Thursday, July 7, 2016
Although recent decisions of The Dalles City Council may make it a moot point, Maj. Ronald Wildman of the Salvation Army wants to make it clear that the facility at 623 E. Third Street indeed serves as a church. And he brought out plenty of evidence to back his case.
Wildman, an ordained minister, said he was disappointed city officials did not seek the viewpoint of Salvation Army officials before deciding to simply drop churches, along with day care centers, from the list of entities that qualify for a 1,000-foot buffer zone from any business that sells marijuana. Wildman said the Salvation Army is a family and social services organization that takes on numerous roles in support of the community, including Sunday worship services.
In late June, city officials determined that medical marijuana seller Columbia River Herbals, at 609 E. Second St., a block away from the Salvation Army, could be forced to curtail or even close its business if the Salvation Army was categorized as a church.
Columbia River Herbals, which opened in September 2015, originally sold medicinal marijuana but is transitioning into selling recreational marijuana.
“We think we’re a church,” Wildman said. “I ask people how they would define a church. We have a doctrine, youth groups, summer camps, ordained ministers, worship services, Sunday school, and Bible study. It irritated me to hear people trying to say we’re not a church.”

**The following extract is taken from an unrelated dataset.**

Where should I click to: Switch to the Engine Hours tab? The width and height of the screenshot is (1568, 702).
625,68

In fact, it was that issue – how precisely to define a church – that led to The Dalles City Council reaching consensus at its June 27 meeting to drop churches from the buffer zone list. Schools and parks remain on the list.
The Salvation Army holds worship services in The Dalles every Sunday at 10:30 a.m., with Sunday School at 5:30 p.m. and Bible studies every Wednesday evening at 6:30. The Salvation Army’s mission statement describes it as “an evangelical part of the universal Christian Church.”

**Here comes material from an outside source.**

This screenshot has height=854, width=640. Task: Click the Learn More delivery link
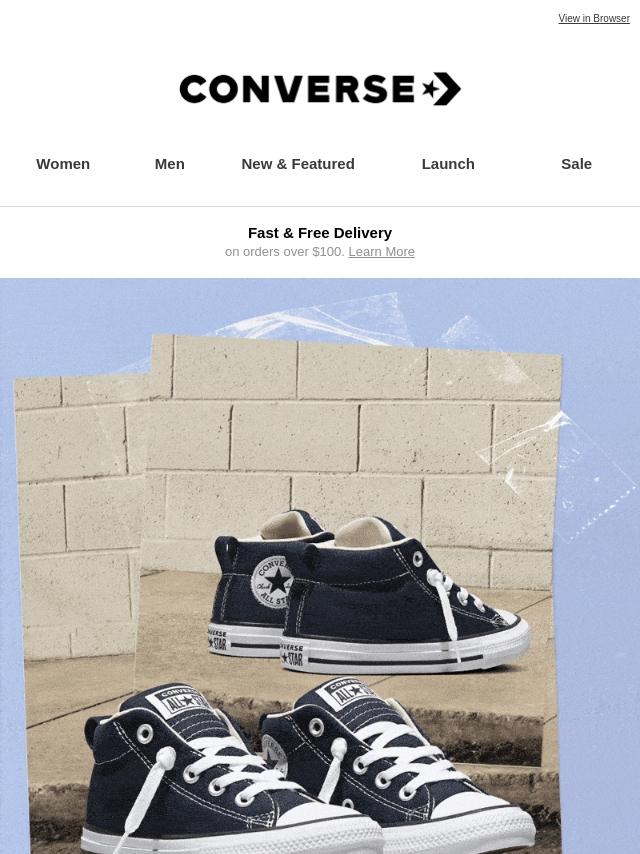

At the June 27 meeting, City Attorney Gene Parker advised the council to drop churches from the city’s marijuana ordinance, noting “the difficulty to ultimately make that determination as to if it’s a church or not.”
Wildman, a minister since 1988, said he took issue with Mayor Steve Lawrence’s comment that the Salvation Army is “a thrift store.”
“We’re an evangelical church. Every week we have Sunday school and church,” Wildman said. “We fall within the doctrine of Methodists and Nazarenes; we’re very close to them. It’s a shame we’ve been in the community for over 125 years and the mayor of the town doesn’t know what we do. If we’re an impediment one way or another, the city at least should have asked us how we feel about it.”
Wildman pointed out that, in addition to the worship services, the service organization provides basic emergency services such as food and clothing for those in need; offers counseling; provides back to school backpacks and organizes a coat program to help keep people warm during the winter months. Other community support activities include Christmas dinner and toys for youngsters 14 and under; youth programs that include a safe teen drop-in center; after-school programs that include homework assistance; and adventure camp activities.
“I am well aware of what the Salvation Army does, and I helped initiate their holiday bell ringing this past year,” Lawrence responded. “As to the definition of any religious services, I will leave that up to them. My comment referred to the majority of their activities that occur at their current location solely for the purpose of land use considerations."
Wildman said he recognizes the city council has a difficult decision to make.
“I wish people didn’t use pot. I wish marijuana didn’t exist at all,” Wildman said. “But this is a decision the community has to make. From a moral point of view, no one should be using recreational marijuana or drugs to modify behavior or moods. If I could wave a magic wand and do away with all alcohol and tobacco and pornography, I’d do it in a heartbeat. But the reality is, that’s the state of fallen man. They use these substances in their lives to compensate and to get through hard times and issues in their lives they don’t have other ways to deal with.”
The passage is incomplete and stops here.